Coincidentemente (ou não), André Devinne, o digitador
que trabalha no caderno de classificados, é um escritor
obscuro que vislumbra sua oportunidade definitiva naquele emprego
perdido entre ofertas de bicicletas usadas e garotas de programa.
A habilidade narrativa de Cristovão Tezza se afirma já
na primeira página de seu oitavo romance. É um curioso
fluxo de consciência, em que anúncios de formulários
contínuos e títulos de capitalização
se mesclam às velhas frustrações e às
novas esperanças de André Devinne.
A cena inicial, situada em Curitiba, ocupa duas escassas páginas.

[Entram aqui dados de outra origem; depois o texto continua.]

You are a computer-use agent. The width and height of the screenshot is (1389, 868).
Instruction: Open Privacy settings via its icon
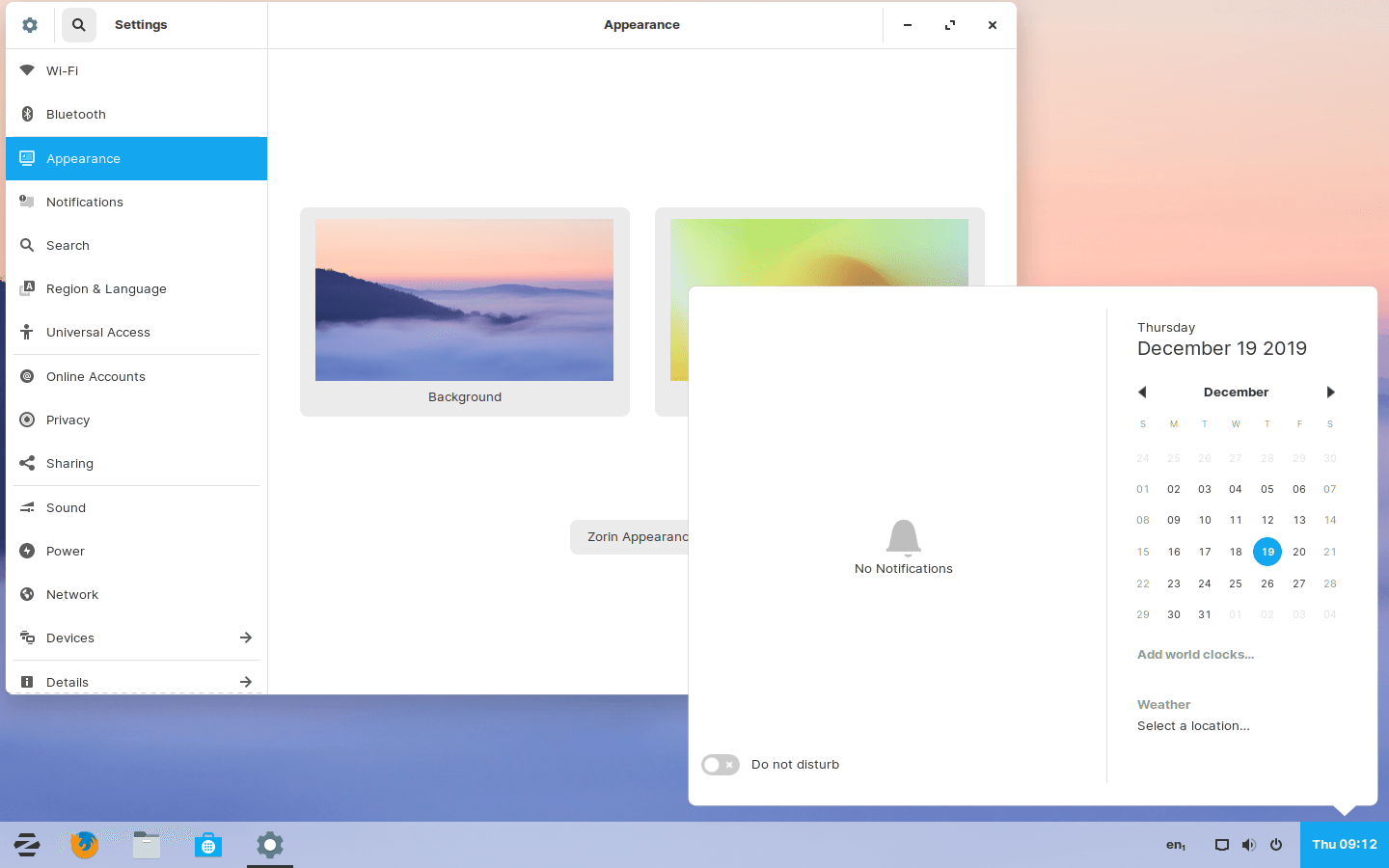click(27, 420)
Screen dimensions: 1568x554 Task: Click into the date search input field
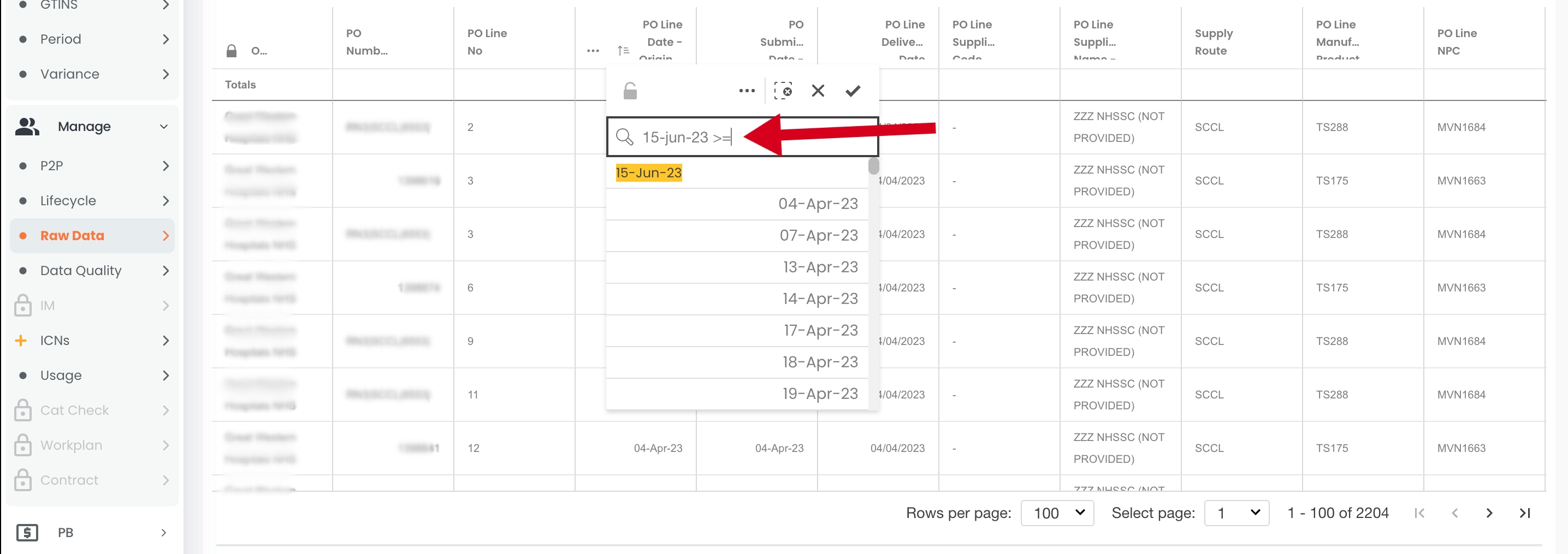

Abre-se um novo capitulo, e o narrador, agora em terceira pessoa,
informa que "André Devinne é um homem de substância
ingênua". Estamos em Florianópolis, e o leitor,
desconcertado, demora um pouco a perceber que não é
o mesmo André Devinne.
O André Devinne de Curitiba é pobre e verdadeiramente
ingênuo. No seu passado, tem um casamento fracassado com
uma estudante de psicologia, Laura. O André Devinne de
Florianópolis é rico e ambiguamente ingênuo.
É casado com uma artista plástica, Laura, e no seu
passado tem outro nome e outra história, relembrada pela
incômoda visita do ex-presidiário Odair, seu amigo
(ou melhor, fantasma) de infância.
No imbricamento das duas narrativas, Tezza consegue uma notável
peça de ficção sobre a vitória do
cinismo, revestida de uma pesada nota trágica na história
de Florianópolis e de um tom de farsa inocente no happy
end canalha de Curitiba. No entanto, um certo desnível
de interesse se estabelece entre as duas narrativas quando entra
em cena o "doutor" Cid, um empresário do narcotráfico.
Cid é uma espécie de PC Farias com doutrina filosófica.
Funciona como contraponto para o personagem escritor. Paródia
de autor fracassado, André Devinne usa a enlameada auréola
de artista marginal para justificar suas covardes derrotas. Cid
desmonta, uma a uma, estas pretensões de outsider programático.
Persiste, porém, uma certa inverossimilhança neste
empresário do crime que reprova o exibicionismo cafona
dos bicheiros do Rio mas usa um dente de ouro. Sobretudo, Cid
(talvez até para compensar sua relativa inconsistência)
fala demais. Quando este personagem verborrágico aparece,
o leitor conta as páginas que faltam para chegar novamente
aos jogos de hipocrisia e chantagem dissimulada que sufocam o
André Devinne de Curitiba.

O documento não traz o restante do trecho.